PARTS OF THE EXERCISE »
1. Answer these questions from the passage on application features:
(a) How many topics does each of Kathy Sierra's books cover compared with its closest competitors?
(b) Which three early computers does Steven Frank name?
(c) What three additions are given as examples under "Technology Becomes Outdated"?
2. Copy the passage on application features from "They’re not sitting" up to and including "are various reasons.".

SELECTED PASSAGE »
•••

Applications have a natural tendency to grow. If you don’t pay attention, what started out as an elegant, simple application that perfectly solves a single problem, can quickly turn into a huge behemoth of an application that solves a ton of problems, but solves all of them poorly. Features are always more complex than you think, and many small features quickly add up to one large mess.

This is the kind of application you want:

Swiss Army Knife

If you are not careful, this1 is the kind of application you will end up with:

Novelty Knife

Constant vigilance is the price you pay for an elegant application.

This means you have to learn to say «no». Your current customers will ask you for a feature they want. Potential customers will tell you that if you add just one specific feature, they’ll buy the app. You can’t be everything for everyone. You have to let some people be customers of your competitors.

Kathy Sierra puts it like this:

Each of our books, for example, covers fewer topics than its closest competitors. Yet we outsell all of them, and part of that is precisely because we cover less. Our readers learn fewer topics, but nail the important ones, and it turned out that for most people, nailing it was more important than reading it. Our readers put their trust in us to work hard at finding and focusing on what really matters, and brutally cutting the cognitive overload that comes with the rest, and we try not to let them down.

Be brave. And besides, continuing to pile on new features eventually leads to an endless downhill slide toward poor usability and maintenance. A negative spiral of incremental improvements. Fighting and clawing for market share by competing solely on features is an unhealthy, unsustainable, and unfun way to live.

Steven Frank points out:

Since the days of the Apple ][, C64, and Atari 400, all we’ve done is add, add, add. Add more features to sell more computers. We’ve never stopped to take anything away.

You may be thinking that you’re creating a product for power users, so it’s okay to just keep adding features, because people will figure it out. But it’s not okay. Brent Simmons writes:

Here’s the thing about the power users and developers I know: they use a lot of apps. They manage a lot of complexity already. They often have a few powerful apps (Xcode, Photoshop, Final Cut, Excel, whatever) that they use to get their work done.

They’re not sitting around wishing for more complexity. Quite the opposite! But they do wish that some apps fit them better. And in many cases they wish for less complexity.

Of course, if you do ask power users what they want, and then implement every feature they can come up with, you’ll end up with this:

The Open Office Mouse

So saying no is good for you, and good for your customers.

But what if you’ve already said yes?

Eventually, you will find yourself in a position where your application contains features it should not. Even if you’ve been vigilant, this will happen. There are various reasons.

Technology Becomes Outdated

When you wrote your application, it made perfect sense to add support for FTP syncing, add a Java bridge or refactor your application to be an OpenDoc container. But the world changes, and a year or two later, what looked like a good idea at the time has now become useless, has turned out to cause huge support problems, or has turned out to be unreliable. Or perhaps most people simply didn’t care, and the feature has made the application more complex without helping anyone.

•••

RECORD SET »
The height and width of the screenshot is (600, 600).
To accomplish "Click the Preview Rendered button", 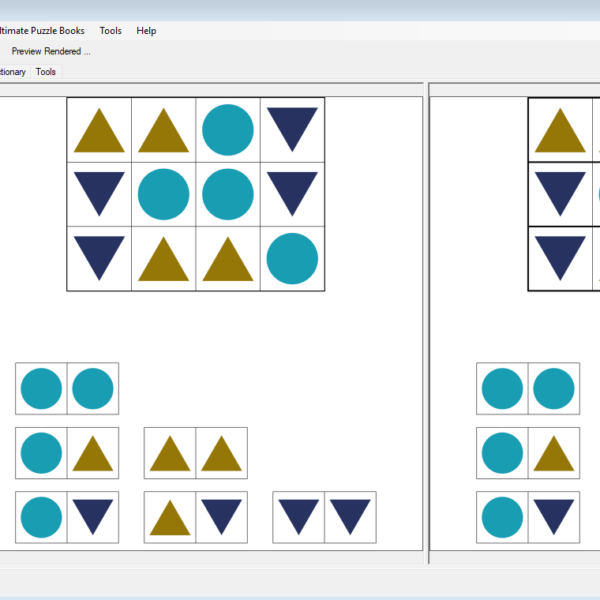I will 50,51.
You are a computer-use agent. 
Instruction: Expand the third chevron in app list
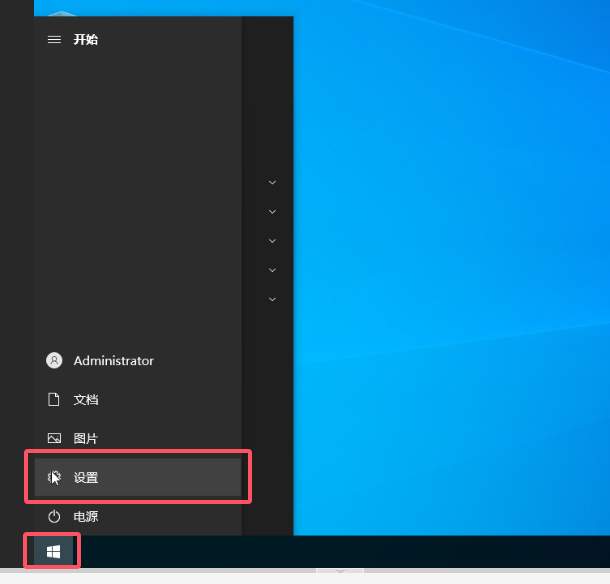pyautogui.click(x=272, y=240)
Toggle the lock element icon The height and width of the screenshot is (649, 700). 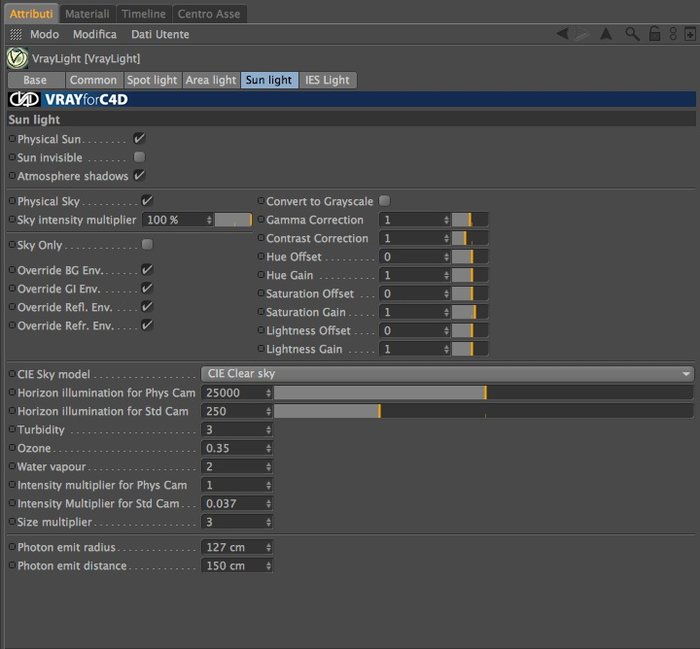pos(654,33)

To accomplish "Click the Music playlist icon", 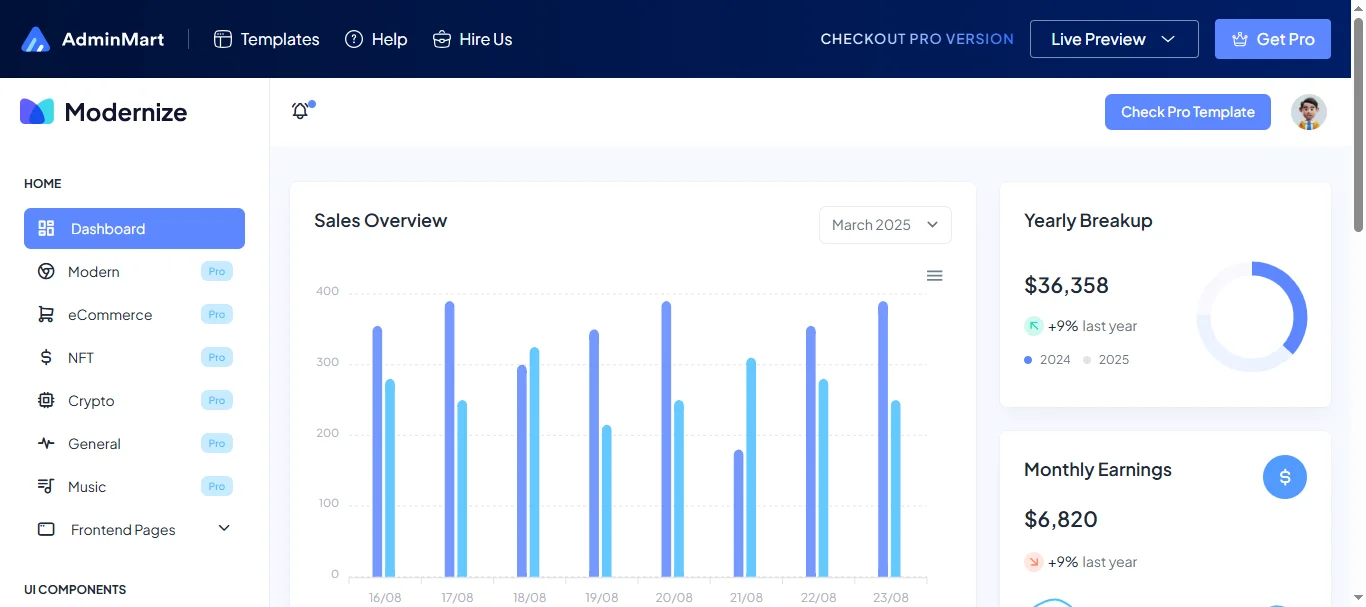I will pos(46,487).
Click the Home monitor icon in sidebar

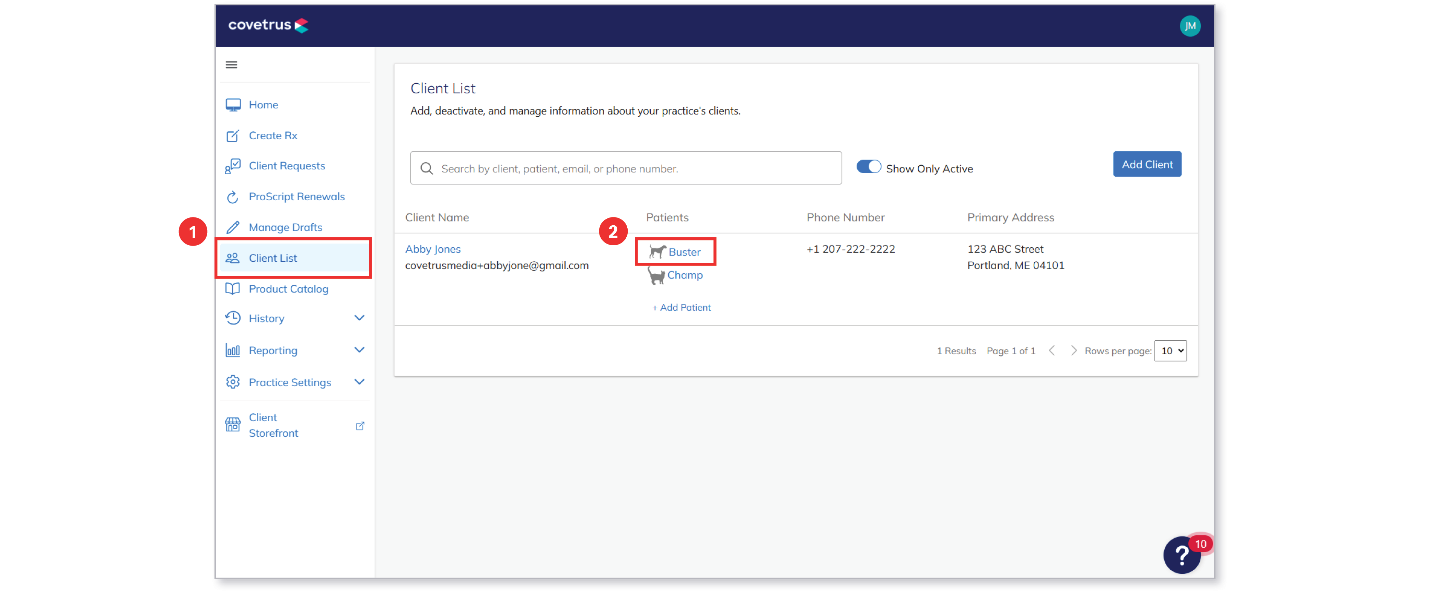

•••

ANSWER SET »
1.
(a) Each book covers fewer topics than its closest competitors.
(b) The Apple ][, the C64, and the Atari 400.
(c) Support for FTP syncing, a Java bridge, and refactoring the application to be an OpenDoc container.

2.
They’re not sitting around wishing for more complexity. Quite the opposite! But they do wish that some apps fit them better. And in many cases they wish for less complexity.

Of course, if you do ask power users what they want, and then implement every feature they can come up with, you’ll end up with this:

The Open Office Mouse

So saying no is good for you, and good for your customers.

But what if you’ve already said yes?

Eventually, you will find yourself in a position where your application contains features it should not. Even if you’ve been vigilant, this will happen. There are various reasons.